Hunter Biden to undergo second federal trial in three months in tax case

Man in suit walks past bush.
Hunter Biden leaves federal court in Wilmington, Delaware, on 11 June 2024. Photograph: Matt Slocum/AP

For the second time in three months, Hunter Biden will sit in a federal courtroom as a jury of his peers is assembled to assess whether he is guilty of a slew of criminal charges.

The son of the 46th US president stands accused of failing to pay his taxes on time from 2016 to 2019, as well as two felony counts of filing a false return and an additional felony count of tax evasion.

Three months ago, the younger Biden, who is 54, was found guilty in Delaware on three felony counts relating to his purchase of a handgun in 2018 because he wrote on his gun-purchase form, falsely, that he was not a user of illicit drugs.

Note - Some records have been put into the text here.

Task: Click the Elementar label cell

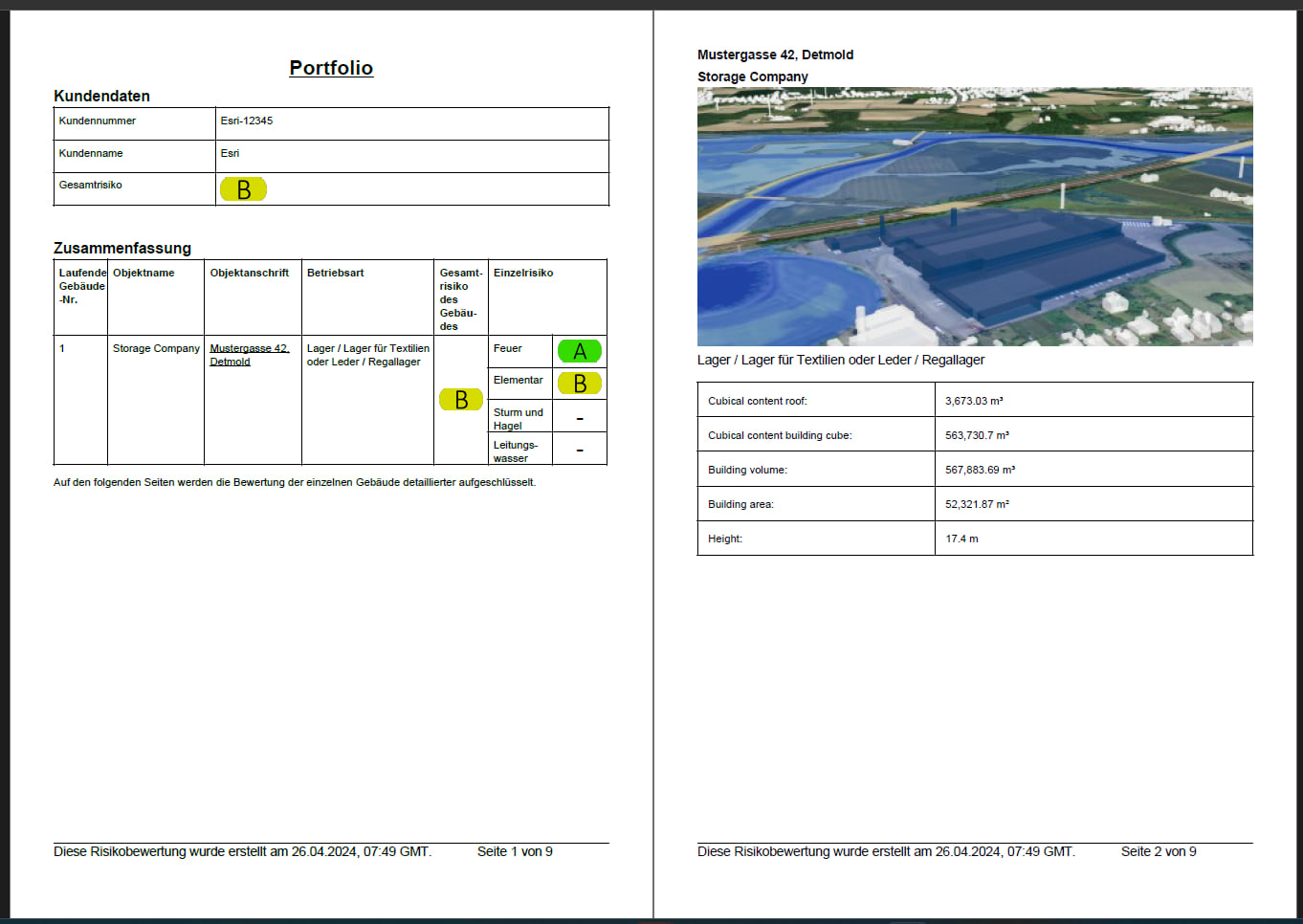Action: 519,381
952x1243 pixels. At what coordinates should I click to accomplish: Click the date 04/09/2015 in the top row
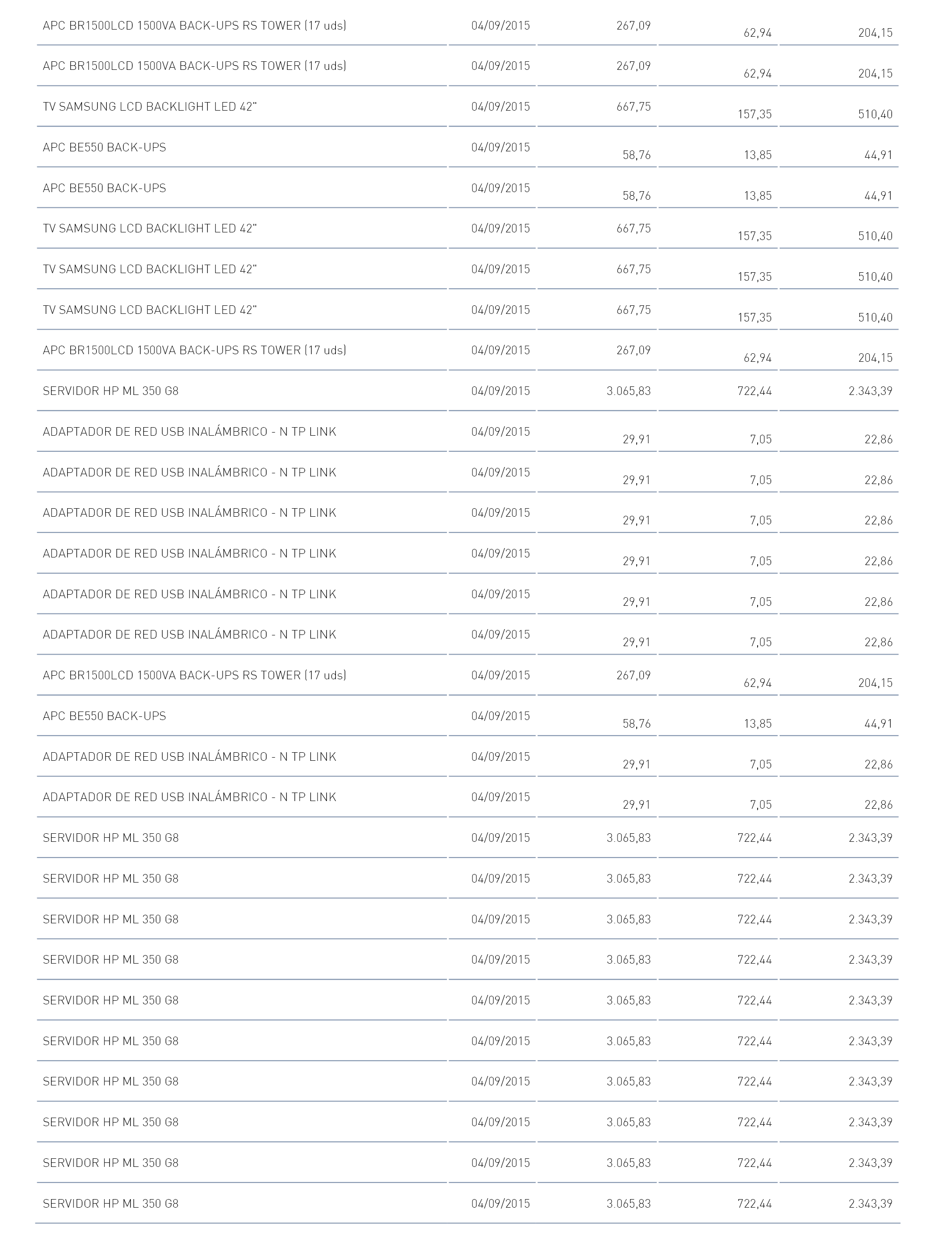tap(501, 26)
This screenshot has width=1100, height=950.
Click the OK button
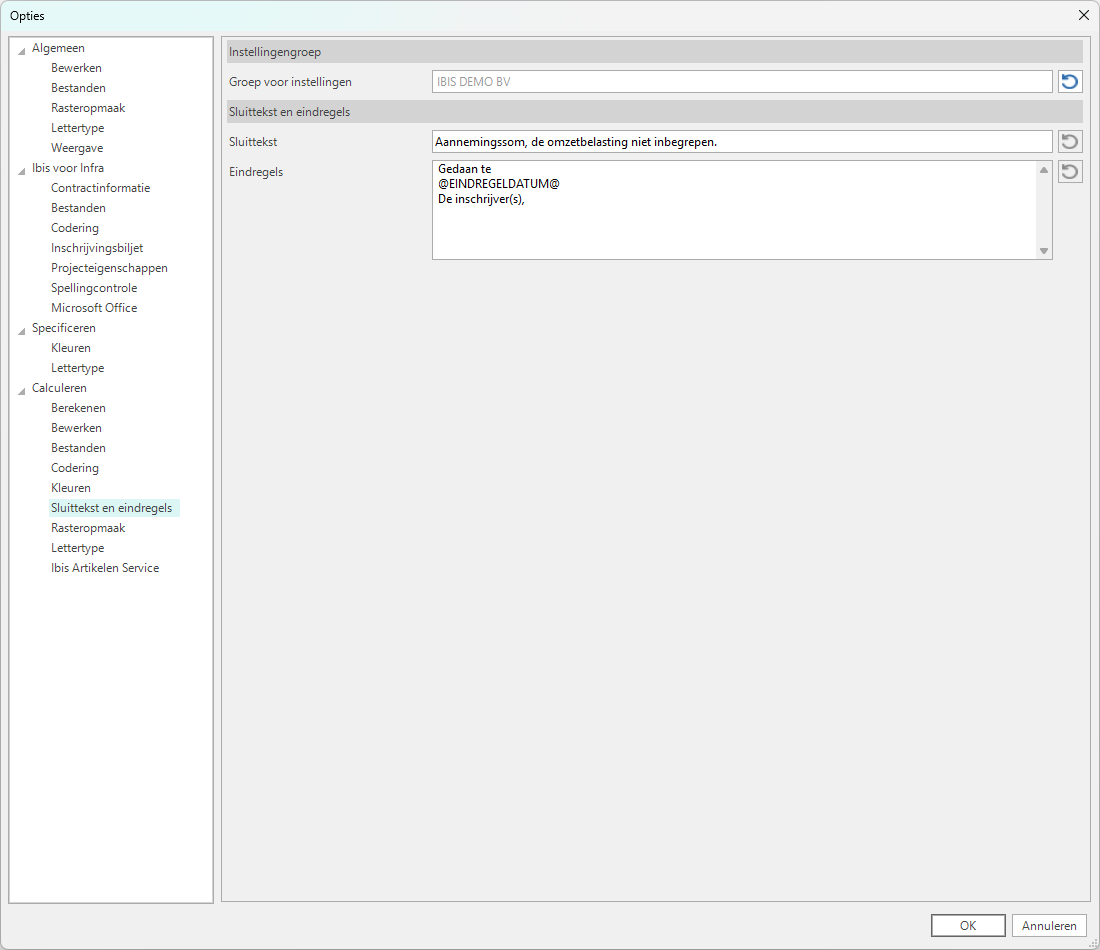click(967, 925)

The new trial takes place in Los Angeles, where Biden has lived for years and where, according to the prosecution, he spent lavishly on “drugs, escorts and girlfriends, luxury hotels and rental properties, exotic cars, clothing, and other items of a personal nature, in short, everything but his taxes”.

The trial begins in Los Angeles on Thursday with jury selection expected to last two days, and opening statements scheduled for Monday.

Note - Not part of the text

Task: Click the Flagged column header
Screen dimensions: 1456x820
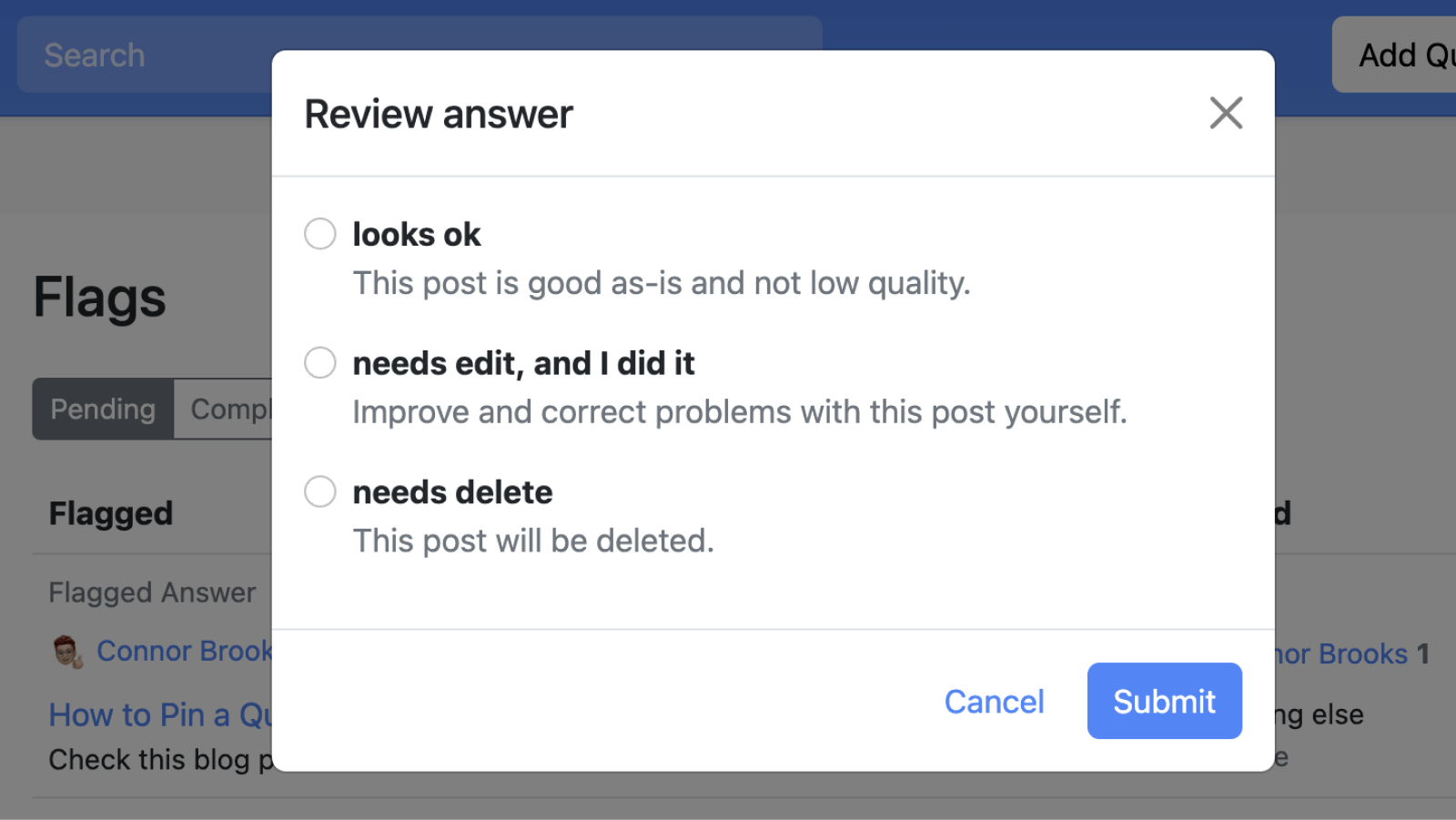Action: (x=110, y=512)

The most serious charges relate to his 2018 return on which, according to the prosecution, he sought to claim his children’s college tuition fees and more than $27,000 in online pornography as business expenses.

In pre-trial hearings, lawyers for Biden have done little to challenge the documentary evidence behind the prosecution’s case but have sought, rather, to argue that Biden’s drug use and his failure to file his taxes correctly year after year were the result of a life marked by trauma from a very young age.

Judge Mark Scarsi has indicated, however, that he will have little patience for evidence introduced to suggest a specific cause of Biden’s drug use and threatened Biden’s lead lawyer, Mark Geragos, with stiff financial penalties if he attempts to bring such evidence before the jury.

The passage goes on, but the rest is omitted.